Ok for this one I would appreciate if someone could give me a conceptual answer first. I am supposed to integrate $\int_{-\infty}^{\infty} \frac{e^{-i q t}}{p^2 – q^2} dq$ along a half circle C (whose radius goes to infinity), which comprises a horizontal path along the real line circumventing the two real poles -p & +p with a semicircle in the upper half plane, just as in part (a)
I am to prove that the result is 0 if t<0 and $2 \pi i (-\frac{i}{p} ) \sin{pt}$ if t>0.
Now I don't quite understand why the sign of t would change anything. Can someone enlighten me?
Best Answer
The sign of $t$ determines which contour you use. The idea is that the integral over the large circular arc shall tend to $0$ when the radius tends to $\infty$, and for that, the integrand must become small, in particular the exponential factor $e^{-iqt}$. We have $\lvert e^z\rvert = e^{\operatorname{Re} z}$, and $\operatorname{Re} (-iqt) = t\cdot \operatorname{Im} q$. For $t > 0$, that becomes negative, and hence the integrand small if $q$ is in the lower half plane, for $t < 0$, the integrand becomes small when $q$ is in the upper half plane.

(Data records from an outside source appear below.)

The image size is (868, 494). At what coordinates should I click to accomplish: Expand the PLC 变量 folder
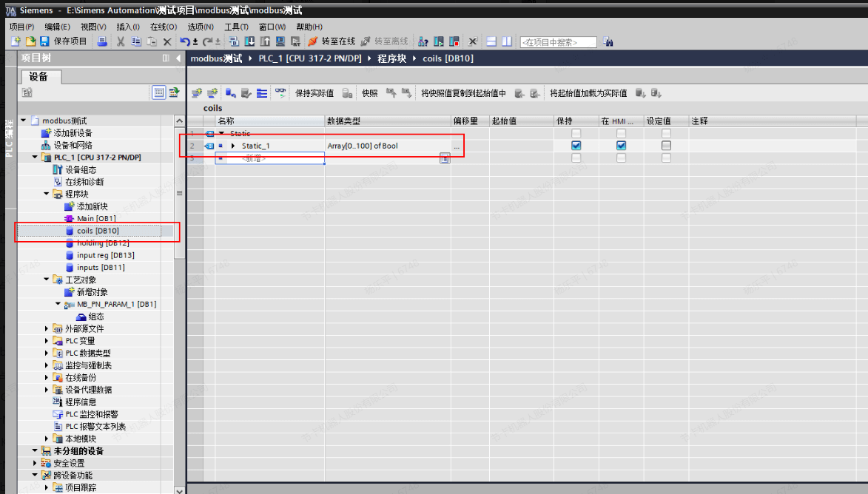(x=47, y=341)
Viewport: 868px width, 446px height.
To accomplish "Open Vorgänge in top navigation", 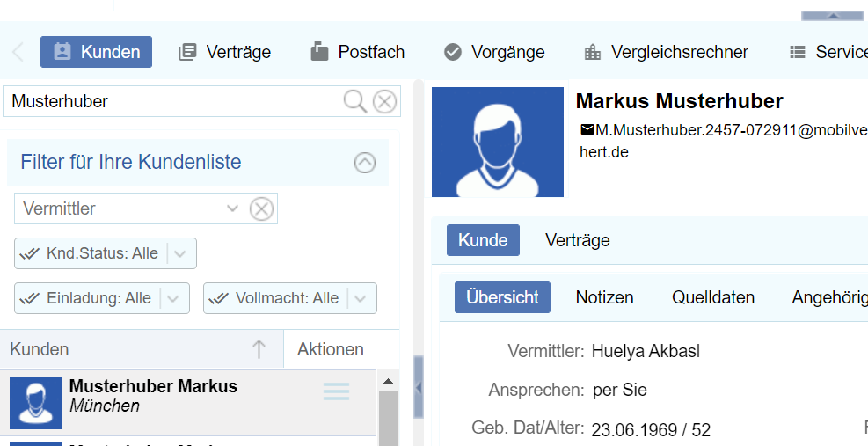I will click(x=494, y=52).
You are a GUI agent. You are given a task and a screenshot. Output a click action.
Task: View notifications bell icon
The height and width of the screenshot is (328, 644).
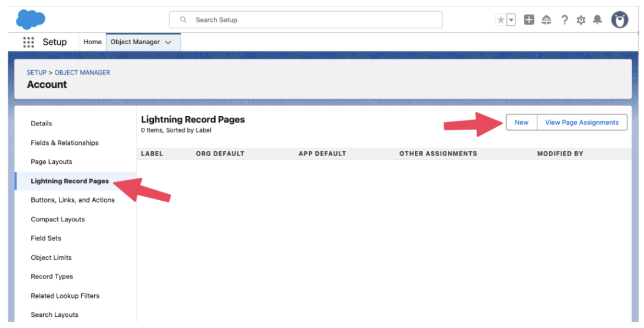[597, 20]
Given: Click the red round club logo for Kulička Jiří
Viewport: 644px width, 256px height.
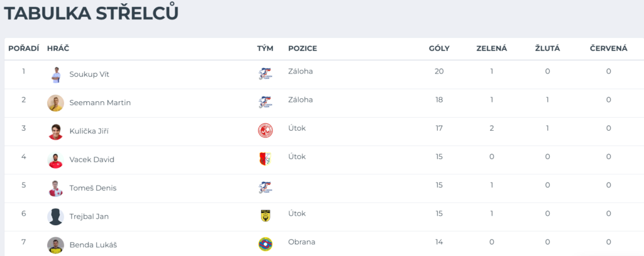Looking at the screenshot, I should tap(265, 131).
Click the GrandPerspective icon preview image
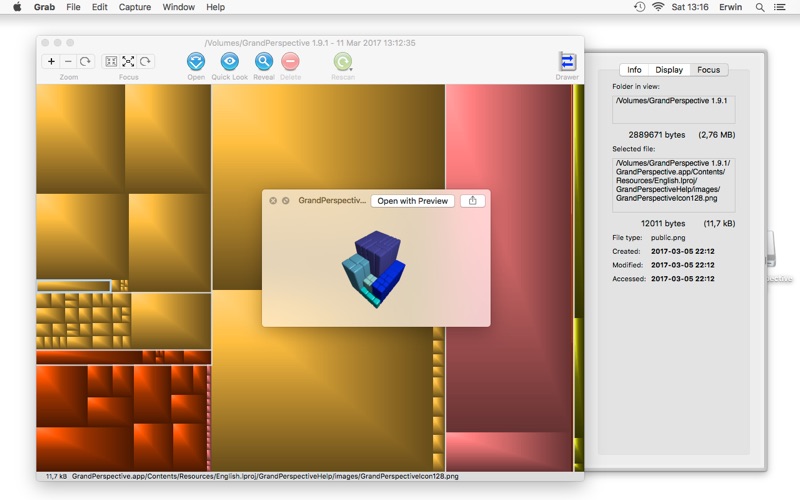800x500 pixels. (375, 267)
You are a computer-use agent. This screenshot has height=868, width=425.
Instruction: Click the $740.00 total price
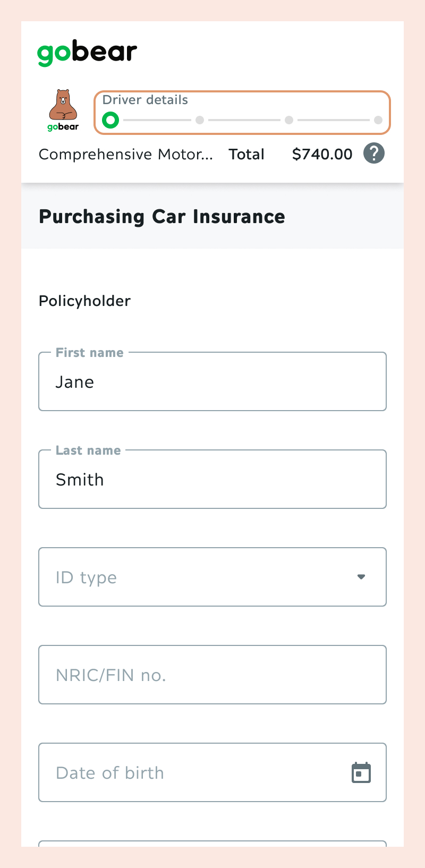coord(322,154)
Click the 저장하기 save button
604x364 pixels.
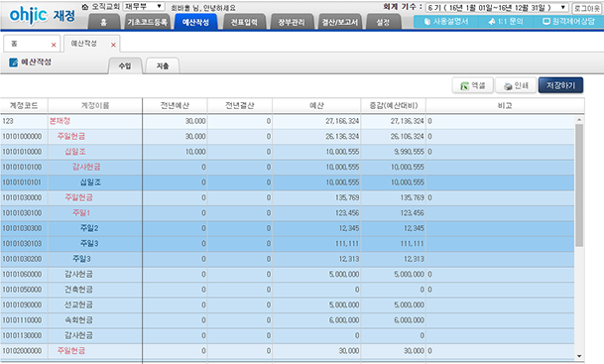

The contour in the upper half plane does not enclose a pole, hence by the Cauchy integral theorem, the integral is $0$. The contour with the large semicircle in the lower half plane encloses the two poles, and by the residue theorem, it is then $-2\pi i$ times the sum of the residues in the poles ($-2\pi i$ because the contour is negatively oriented).